### Problem description
Please repeat exactly the lines below from the one containing "Open the volume control in system tray" down to the one containing "The image size is (1065, 680).", both included, and nothing else.

### Provided records
------------------------------------------------

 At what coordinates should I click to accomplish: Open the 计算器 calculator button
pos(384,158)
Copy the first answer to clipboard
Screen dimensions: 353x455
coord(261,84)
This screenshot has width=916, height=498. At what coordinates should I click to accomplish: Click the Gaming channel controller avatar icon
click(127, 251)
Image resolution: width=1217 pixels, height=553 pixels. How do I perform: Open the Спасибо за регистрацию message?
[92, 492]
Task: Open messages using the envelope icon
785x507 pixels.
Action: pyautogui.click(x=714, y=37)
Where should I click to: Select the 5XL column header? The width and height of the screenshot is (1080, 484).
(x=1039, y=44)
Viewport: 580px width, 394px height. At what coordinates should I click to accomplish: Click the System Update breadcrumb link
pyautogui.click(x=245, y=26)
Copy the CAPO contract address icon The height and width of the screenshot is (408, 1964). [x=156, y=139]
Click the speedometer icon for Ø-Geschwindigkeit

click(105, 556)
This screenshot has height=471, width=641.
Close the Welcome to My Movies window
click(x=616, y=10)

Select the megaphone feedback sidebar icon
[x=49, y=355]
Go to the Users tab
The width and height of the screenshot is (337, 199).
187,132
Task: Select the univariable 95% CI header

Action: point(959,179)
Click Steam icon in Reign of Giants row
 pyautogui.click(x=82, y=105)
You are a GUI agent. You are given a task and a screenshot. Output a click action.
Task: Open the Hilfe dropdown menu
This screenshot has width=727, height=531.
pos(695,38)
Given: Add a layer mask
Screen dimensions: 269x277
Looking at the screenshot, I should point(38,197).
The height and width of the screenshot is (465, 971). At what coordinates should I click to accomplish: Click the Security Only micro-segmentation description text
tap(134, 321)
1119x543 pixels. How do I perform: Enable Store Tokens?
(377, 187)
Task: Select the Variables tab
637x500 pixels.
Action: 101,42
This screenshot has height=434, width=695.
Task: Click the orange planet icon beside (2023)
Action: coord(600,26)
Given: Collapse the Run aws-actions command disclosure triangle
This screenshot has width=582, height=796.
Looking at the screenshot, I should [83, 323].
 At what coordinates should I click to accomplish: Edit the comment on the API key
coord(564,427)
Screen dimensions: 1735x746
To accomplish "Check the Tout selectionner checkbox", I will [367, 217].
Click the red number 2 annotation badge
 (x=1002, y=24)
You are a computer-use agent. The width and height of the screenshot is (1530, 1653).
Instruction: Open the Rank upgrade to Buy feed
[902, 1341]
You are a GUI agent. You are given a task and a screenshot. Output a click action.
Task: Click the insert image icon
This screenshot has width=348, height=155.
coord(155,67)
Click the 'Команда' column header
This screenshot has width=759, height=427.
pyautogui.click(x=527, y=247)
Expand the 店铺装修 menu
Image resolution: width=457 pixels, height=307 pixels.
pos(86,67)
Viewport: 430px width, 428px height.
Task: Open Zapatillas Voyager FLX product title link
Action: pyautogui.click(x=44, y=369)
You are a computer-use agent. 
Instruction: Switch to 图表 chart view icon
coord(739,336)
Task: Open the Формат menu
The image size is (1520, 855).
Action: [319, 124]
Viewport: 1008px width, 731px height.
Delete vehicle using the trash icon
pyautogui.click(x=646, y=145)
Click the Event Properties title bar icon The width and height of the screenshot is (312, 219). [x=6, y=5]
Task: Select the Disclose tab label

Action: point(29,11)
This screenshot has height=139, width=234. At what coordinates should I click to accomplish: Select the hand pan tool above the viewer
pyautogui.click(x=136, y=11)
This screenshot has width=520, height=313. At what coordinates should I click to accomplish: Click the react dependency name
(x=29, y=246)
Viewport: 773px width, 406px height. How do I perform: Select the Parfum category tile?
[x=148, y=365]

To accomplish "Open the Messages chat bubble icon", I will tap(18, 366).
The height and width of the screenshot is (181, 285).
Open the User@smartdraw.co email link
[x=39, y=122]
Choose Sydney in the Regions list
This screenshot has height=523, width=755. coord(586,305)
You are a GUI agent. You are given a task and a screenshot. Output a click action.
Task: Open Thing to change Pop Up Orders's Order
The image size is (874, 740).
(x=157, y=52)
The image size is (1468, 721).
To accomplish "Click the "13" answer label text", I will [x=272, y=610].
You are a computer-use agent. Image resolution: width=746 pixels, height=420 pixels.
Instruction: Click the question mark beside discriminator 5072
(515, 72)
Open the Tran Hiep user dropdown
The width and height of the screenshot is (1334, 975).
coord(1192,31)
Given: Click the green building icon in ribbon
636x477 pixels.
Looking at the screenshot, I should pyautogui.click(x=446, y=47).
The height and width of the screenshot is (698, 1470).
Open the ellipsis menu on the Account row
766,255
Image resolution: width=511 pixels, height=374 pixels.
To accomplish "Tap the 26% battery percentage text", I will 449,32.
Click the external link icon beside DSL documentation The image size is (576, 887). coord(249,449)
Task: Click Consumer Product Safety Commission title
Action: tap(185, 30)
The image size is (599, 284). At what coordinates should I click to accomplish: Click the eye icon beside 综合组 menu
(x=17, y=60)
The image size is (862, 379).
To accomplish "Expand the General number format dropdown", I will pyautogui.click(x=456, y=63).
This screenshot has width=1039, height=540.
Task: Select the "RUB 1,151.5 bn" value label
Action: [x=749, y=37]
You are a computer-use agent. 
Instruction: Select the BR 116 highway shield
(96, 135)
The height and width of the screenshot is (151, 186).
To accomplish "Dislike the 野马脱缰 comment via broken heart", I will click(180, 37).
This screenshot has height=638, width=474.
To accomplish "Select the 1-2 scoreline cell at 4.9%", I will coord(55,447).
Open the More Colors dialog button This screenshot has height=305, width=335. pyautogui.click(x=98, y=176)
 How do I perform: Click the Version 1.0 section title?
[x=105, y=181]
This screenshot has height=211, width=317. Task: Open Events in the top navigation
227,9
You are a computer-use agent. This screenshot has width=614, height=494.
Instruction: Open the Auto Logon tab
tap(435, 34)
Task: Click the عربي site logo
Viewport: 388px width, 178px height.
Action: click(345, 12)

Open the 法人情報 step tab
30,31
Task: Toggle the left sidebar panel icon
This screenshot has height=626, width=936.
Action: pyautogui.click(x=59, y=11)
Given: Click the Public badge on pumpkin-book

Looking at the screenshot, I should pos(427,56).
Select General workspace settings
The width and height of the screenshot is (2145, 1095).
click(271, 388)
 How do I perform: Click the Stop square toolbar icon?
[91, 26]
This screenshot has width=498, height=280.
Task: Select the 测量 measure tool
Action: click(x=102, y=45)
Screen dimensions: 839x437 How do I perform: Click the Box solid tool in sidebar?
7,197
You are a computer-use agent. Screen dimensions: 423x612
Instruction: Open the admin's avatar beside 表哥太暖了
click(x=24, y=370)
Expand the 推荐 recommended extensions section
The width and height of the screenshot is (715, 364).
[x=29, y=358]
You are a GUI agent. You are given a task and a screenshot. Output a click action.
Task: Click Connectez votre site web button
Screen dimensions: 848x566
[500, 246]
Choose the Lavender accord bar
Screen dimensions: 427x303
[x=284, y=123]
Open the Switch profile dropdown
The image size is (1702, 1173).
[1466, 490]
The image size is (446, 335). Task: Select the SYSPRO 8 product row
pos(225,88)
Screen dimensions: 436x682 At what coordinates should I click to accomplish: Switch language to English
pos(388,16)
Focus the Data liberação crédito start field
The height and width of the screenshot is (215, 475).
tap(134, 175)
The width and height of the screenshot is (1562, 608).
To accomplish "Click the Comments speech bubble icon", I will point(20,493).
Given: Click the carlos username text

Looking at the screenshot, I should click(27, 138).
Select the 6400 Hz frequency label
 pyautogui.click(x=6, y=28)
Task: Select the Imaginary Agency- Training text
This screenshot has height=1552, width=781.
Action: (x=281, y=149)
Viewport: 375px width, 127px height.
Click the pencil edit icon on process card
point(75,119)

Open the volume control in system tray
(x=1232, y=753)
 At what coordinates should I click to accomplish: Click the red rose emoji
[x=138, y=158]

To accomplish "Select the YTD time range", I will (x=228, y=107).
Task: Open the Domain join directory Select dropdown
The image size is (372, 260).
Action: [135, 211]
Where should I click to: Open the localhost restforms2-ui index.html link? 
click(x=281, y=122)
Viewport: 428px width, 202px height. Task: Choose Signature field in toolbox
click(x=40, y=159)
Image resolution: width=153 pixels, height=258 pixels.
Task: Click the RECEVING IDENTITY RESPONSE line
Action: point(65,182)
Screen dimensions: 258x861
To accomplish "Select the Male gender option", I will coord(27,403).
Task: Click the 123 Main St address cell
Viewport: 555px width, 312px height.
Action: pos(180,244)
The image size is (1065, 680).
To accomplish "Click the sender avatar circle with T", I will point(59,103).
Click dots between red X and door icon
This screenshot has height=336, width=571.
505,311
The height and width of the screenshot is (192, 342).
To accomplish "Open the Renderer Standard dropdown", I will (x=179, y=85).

------------------------------------------------

### Reply
Open the volume control in system tray
(x=1232, y=753)
 At what coordinates should I click to accomplish: Click the red rose emoji
[x=138, y=158]

To accomplish "Select the YTD time range", I will (x=228, y=107).
Task: Open the Domain join directory Select dropdown
The image size is (372, 260).
Action: [135, 211]
Where should I click to: Open the localhost restforms2-ui index.html link? 
click(x=281, y=122)
Viewport: 428px width, 202px height. Task: Choose Signature field in toolbox
click(x=40, y=159)
Image resolution: width=153 pixels, height=258 pixels.
Task: Click the RECEVING IDENTITY RESPONSE line
Action: point(65,182)
Screen dimensions: 258x861
To accomplish "Select the Male gender option", I will coord(27,403).
Task: Click the 123 Main St address cell
Viewport: 555px width, 312px height.
Action: pos(180,244)
The image size is (1065, 680).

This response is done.